Retype all of the data below line for line, keeping every character unchanged.

------------

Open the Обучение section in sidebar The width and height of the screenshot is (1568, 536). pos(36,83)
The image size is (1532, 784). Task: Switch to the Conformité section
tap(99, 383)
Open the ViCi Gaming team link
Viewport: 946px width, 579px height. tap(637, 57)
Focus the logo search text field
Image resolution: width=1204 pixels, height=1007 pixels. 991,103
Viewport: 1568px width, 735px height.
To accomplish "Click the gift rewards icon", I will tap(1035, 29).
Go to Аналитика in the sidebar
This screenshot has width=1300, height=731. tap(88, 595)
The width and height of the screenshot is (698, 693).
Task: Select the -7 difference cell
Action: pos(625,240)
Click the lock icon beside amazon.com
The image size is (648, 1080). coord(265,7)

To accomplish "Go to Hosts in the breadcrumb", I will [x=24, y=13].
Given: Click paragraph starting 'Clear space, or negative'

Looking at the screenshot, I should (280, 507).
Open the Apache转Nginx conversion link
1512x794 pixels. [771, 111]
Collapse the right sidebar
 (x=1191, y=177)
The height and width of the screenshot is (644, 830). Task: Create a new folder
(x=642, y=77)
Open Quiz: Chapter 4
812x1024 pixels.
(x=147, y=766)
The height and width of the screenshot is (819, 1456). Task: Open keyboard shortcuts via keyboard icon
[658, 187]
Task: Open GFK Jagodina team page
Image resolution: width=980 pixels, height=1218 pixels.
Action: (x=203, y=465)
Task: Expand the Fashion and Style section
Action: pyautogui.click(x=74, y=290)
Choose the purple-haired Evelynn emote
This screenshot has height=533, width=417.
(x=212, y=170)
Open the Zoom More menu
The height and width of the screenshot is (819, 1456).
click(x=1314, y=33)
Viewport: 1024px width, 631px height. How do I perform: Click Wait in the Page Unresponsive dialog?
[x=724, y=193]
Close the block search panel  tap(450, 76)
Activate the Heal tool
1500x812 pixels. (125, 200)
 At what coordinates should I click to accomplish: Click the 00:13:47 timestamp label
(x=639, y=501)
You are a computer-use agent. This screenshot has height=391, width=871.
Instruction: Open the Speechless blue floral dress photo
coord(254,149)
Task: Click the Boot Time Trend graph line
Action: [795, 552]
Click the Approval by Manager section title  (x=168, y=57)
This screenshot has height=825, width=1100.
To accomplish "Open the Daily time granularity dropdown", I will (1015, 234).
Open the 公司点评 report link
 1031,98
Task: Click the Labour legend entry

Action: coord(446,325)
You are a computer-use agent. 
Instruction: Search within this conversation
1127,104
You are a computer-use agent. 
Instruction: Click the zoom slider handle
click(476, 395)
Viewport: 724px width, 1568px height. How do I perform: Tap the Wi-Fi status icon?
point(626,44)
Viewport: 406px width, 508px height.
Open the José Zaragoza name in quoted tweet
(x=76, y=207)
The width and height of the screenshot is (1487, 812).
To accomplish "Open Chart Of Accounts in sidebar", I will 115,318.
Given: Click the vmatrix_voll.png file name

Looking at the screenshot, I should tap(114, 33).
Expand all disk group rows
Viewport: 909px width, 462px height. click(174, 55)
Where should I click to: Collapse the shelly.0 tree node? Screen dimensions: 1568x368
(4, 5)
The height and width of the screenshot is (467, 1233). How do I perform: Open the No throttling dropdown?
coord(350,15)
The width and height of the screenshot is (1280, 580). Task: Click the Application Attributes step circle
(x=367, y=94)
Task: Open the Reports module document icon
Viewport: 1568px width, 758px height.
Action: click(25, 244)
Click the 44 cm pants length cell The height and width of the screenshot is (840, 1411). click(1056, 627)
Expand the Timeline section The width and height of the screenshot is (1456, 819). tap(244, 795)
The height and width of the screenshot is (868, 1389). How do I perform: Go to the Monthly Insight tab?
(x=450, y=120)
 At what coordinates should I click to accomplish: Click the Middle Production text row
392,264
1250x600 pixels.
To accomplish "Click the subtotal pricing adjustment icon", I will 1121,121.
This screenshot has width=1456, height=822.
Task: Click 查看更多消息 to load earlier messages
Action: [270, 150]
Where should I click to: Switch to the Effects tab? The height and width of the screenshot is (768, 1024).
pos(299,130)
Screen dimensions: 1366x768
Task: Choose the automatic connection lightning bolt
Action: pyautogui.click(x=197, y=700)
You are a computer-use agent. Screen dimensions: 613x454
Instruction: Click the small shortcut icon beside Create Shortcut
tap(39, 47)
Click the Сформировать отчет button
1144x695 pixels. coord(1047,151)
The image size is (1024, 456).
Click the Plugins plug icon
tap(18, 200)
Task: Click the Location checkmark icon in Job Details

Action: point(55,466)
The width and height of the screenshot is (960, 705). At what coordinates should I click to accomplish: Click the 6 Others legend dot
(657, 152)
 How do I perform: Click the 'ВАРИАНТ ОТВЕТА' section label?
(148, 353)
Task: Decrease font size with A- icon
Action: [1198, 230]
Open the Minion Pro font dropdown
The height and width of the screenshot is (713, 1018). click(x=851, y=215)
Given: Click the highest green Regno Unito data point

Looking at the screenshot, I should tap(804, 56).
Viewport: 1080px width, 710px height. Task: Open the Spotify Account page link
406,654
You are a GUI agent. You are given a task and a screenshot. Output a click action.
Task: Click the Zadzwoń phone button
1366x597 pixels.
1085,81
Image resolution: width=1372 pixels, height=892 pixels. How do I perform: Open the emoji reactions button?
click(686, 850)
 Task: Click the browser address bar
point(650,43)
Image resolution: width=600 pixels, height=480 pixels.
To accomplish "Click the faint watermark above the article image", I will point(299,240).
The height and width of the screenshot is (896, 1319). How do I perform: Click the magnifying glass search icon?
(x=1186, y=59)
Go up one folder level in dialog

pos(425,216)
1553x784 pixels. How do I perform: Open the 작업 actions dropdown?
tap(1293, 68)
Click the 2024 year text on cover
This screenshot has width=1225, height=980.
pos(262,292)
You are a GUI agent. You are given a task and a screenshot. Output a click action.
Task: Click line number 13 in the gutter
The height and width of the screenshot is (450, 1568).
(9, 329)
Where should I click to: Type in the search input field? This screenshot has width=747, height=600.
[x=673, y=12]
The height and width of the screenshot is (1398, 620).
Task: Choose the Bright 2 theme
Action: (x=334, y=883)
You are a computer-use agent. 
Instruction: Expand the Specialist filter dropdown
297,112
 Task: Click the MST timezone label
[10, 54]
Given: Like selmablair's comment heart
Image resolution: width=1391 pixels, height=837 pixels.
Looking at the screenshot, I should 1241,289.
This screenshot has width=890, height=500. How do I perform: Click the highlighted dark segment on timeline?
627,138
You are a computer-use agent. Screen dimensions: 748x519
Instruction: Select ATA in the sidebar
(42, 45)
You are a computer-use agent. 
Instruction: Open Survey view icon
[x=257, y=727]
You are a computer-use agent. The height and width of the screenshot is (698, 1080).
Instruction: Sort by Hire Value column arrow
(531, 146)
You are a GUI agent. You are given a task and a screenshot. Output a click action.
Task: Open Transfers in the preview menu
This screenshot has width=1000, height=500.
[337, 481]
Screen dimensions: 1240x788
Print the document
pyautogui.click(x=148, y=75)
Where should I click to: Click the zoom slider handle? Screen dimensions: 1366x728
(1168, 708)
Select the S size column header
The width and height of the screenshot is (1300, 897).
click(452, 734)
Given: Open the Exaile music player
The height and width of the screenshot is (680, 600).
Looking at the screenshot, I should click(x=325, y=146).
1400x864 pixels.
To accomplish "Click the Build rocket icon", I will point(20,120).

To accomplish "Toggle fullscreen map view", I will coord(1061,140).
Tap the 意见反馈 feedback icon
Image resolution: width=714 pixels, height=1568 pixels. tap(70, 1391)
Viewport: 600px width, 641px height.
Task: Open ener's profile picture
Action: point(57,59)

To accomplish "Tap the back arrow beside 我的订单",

------------

## Exercise response
Open the Обучение section in sidebar The width and height of the screenshot is (1568, 536). pos(36,83)
The image size is (1532, 784). Task: Switch to the Conformité section
tap(99, 383)
Open the ViCi Gaming team link
Viewport: 946px width, 579px height. tap(637, 57)
Focus the logo search text field
Image resolution: width=1204 pixels, height=1007 pixels. 991,103
Viewport: 1568px width, 735px height.
To accomplish "Click the gift rewards icon", I will tap(1035, 29).
Go to Аналитика in the sidebar
This screenshot has width=1300, height=731. tap(88, 595)
The width and height of the screenshot is (698, 693).
Task: Select the -7 difference cell
Action: pos(625,240)
Click the lock icon beside amazon.com
The image size is (648, 1080). coord(265,7)

To accomplish "Go to Hosts in the breadcrumb", I will [x=24, y=13].
Given: Click paragraph starting 'Clear space, or negative'

Looking at the screenshot, I should (280, 507).
Open the Apache转Nginx conversion link
1512x794 pixels. [771, 111]
Collapse the right sidebar
 (x=1191, y=177)
The height and width of the screenshot is (644, 830). Task: Create a new folder
(x=642, y=77)
Open Quiz: Chapter 4
812x1024 pixels.
(x=147, y=766)
The height and width of the screenshot is (819, 1456). Task: Open keyboard shortcuts via keyboard icon
[658, 187]
Task: Open GFK Jagodina team page
Image resolution: width=980 pixels, height=1218 pixels.
Action: (x=203, y=465)
Task: Expand the Fashion and Style section
Action: pyautogui.click(x=74, y=290)
Choose the purple-haired Evelynn emote
This screenshot has height=533, width=417.
(x=212, y=170)
Open the Zoom More menu
The height and width of the screenshot is (819, 1456).
click(x=1314, y=33)
Viewport: 1024px width, 631px height. How do I perform: Click Wait in the Page Unresponsive dialog?
[x=724, y=193]
Close the block search panel  tap(450, 76)
Activate the Heal tool
1500x812 pixels. (125, 200)
 At what coordinates should I click to accomplish: Click the 00:13:47 timestamp label
(x=639, y=501)
You are a computer-use agent. This screenshot has height=391, width=871.
Instruction: Open the Speechless blue floral dress photo
coord(254,149)
Task: Click the Boot Time Trend graph line
Action: [795, 552]
Click the Approval by Manager section title  (x=168, y=57)
This screenshot has height=825, width=1100.
To accomplish "Open the Daily time granularity dropdown", I will (1015, 234).
Open the 公司点评 report link
 1031,98
Task: Click the Labour legend entry

Action: coord(446,325)
You are a computer-use agent. 
Instruction: Search within this conversation
1127,104
You are a computer-use agent. 
Instruction: Click the zoom slider handle
click(476, 395)
Viewport: 724px width, 1568px height. How do I perform: Tap the Wi-Fi status icon?
point(626,44)
Viewport: 406px width, 508px height.
Open the José Zaragoza name in quoted tweet
(x=76, y=207)
The width and height of the screenshot is (1487, 812).
To accomplish "Open Chart Of Accounts in sidebar", I will 115,318.
Given: Click the vmatrix_voll.png file name

Looking at the screenshot, I should tap(114, 33).
Expand all disk group rows
Viewport: 909px width, 462px height. click(174, 55)
Where should I click to: Collapse the shelly.0 tree node? Screen dimensions: 1568x368
(4, 5)
The height and width of the screenshot is (467, 1233). How do I perform: Open the No throttling dropdown?
coord(350,15)
The width and height of the screenshot is (1280, 580). Task: Click the Application Attributes step circle
(x=367, y=94)
Task: Open the Reports module document icon
Viewport: 1568px width, 758px height.
Action: click(25, 244)
Click the 44 cm pants length cell The height and width of the screenshot is (840, 1411). click(1056, 627)
Expand the Timeline section The width and height of the screenshot is (1456, 819). tap(244, 795)
The height and width of the screenshot is (868, 1389). How do I perform: Go to the Monthly Insight tab?
(x=450, y=120)
 At what coordinates should I click to accomplish: Click the Middle Production text row
392,264
1250x600 pixels.
To accomplish "Click the subtotal pricing adjustment icon", I will 1121,121.
This screenshot has width=1456, height=822.
Task: Click 查看更多消息 to load earlier messages
Action: [270, 150]
Where should I click to: Switch to the Effects tab? The height and width of the screenshot is (768, 1024).
pos(299,130)
Screen dimensions: 1366x768
Task: Choose the automatic connection lightning bolt
Action: pyautogui.click(x=197, y=700)
You are a computer-use agent. Screen dimensions: 613x454
Instruction: Click the small shortcut icon beside Create Shortcut
tap(39, 47)
Click the Сформировать отчет button
1144x695 pixels. coord(1047,151)
The image size is (1024, 456).
Click the Plugins plug icon
tap(18, 200)
Task: Click the Location checkmark icon in Job Details

Action: point(55,466)
The width and height of the screenshot is (960, 705). At what coordinates should I click to accomplish: Click the 6 Others legend dot
(657, 152)
 How do I perform: Click the 'ВАРИАНТ ОТВЕТА' section label?
(148, 353)
Task: Decrease font size with A- icon
Action: [1198, 230]
Open the Minion Pro font dropdown
The height and width of the screenshot is (713, 1018). click(x=851, y=215)
Given: Click the highest green Regno Unito data point

Looking at the screenshot, I should tap(804, 56).
Viewport: 1080px width, 710px height. Task: Open the Spotify Account page link
406,654
You are a GUI agent. You are given a task and a screenshot. Output a click action.
Task: Click the Zadzwoń phone button
1366x597 pixels.
1085,81
Image resolution: width=1372 pixels, height=892 pixels. How do I perform: Open the emoji reactions button?
click(686, 850)
 Task: Click the browser address bar
point(650,43)
Image resolution: width=600 pixels, height=480 pixels.
To accomplish "Click the faint watermark above the article image", I will point(299,240).
The height and width of the screenshot is (896, 1319). How do I perform: Click the magnifying glass search icon?
(x=1186, y=59)
Go up one folder level in dialog

pos(425,216)
1553x784 pixels. How do I perform: Open the 작업 actions dropdown?
tap(1293, 68)
Click the 2024 year text on cover
This screenshot has width=1225, height=980.
pos(262,292)
You are a GUI agent. You are given a task and a screenshot. Output a click action.
Task: Click line number 13 in the gutter
The height and width of the screenshot is (450, 1568).
(9, 329)
Where should I click to: Type in the search input field? This screenshot has width=747, height=600.
[x=673, y=12]
The height and width of the screenshot is (1398, 620).
Task: Choose the Bright 2 theme
Action: (x=334, y=883)
You are a computer-use agent. 
Instruction: Expand the Specialist filter dropdown
297,112
 Task: Click the MST timezone label
[10, 54]
Given: Like selmablair's comment heart
Image resolution: width=1391 pixels, height=837 pixels.
Looking at the screenshot, I should 1241,289.
This screenshot has width=890, height=500. How do I perform: Click the highlighted dark segment on timeline?
627,138
You are a computer-use agent. Screen dimensions: 748x519
Instruction: Select ATA in the sidebar
(42, 45)
You are a computer-use agent. 
Instruction: Open Survey view icon
[x=257, y=727]
You are a computer-use agent. The height and width of the screenshot is (698, 1080).
Instruction: Sort by Hire Value column arrow
(531, 146)
You are a GUI agent. You are given a task and a screenshot. Output a click action.
Task: Open Transfers in the preview menu
This screenshot has width=1000, height=500.
[337, 481]
Screen dimensions: 1240x788
Print the document
pyautogui.click(x=148, y=75)
Where should I click to: Click the zoom slider handle? Screen dimensions: 1366x728
(1168, 708)
Select the S size column header
The width and height of the screenshot is (1300, 897).
click(452, 734)
Given: Open the Exaile music player
The height and width of the screenshot is (680, 600).
Looking at the screenshot, I should click(x=325, y=146).
1400x864 pixels.
To accomplish "Click the Build rocket icon", I will point(20,120).

To accomplish "Toggle fullscreen map view", I will coord(1061,140).
Tap the 意见反馈 feedback icon
Image resolution: width=714 pixels, height=1568 pixels. tap(70, 1391)
Viewport: 600px width, 641px height.
Task: Open ener's profile picture
Action: point(57,59)

To accomplish "Tap the back arrow beside 我的订单",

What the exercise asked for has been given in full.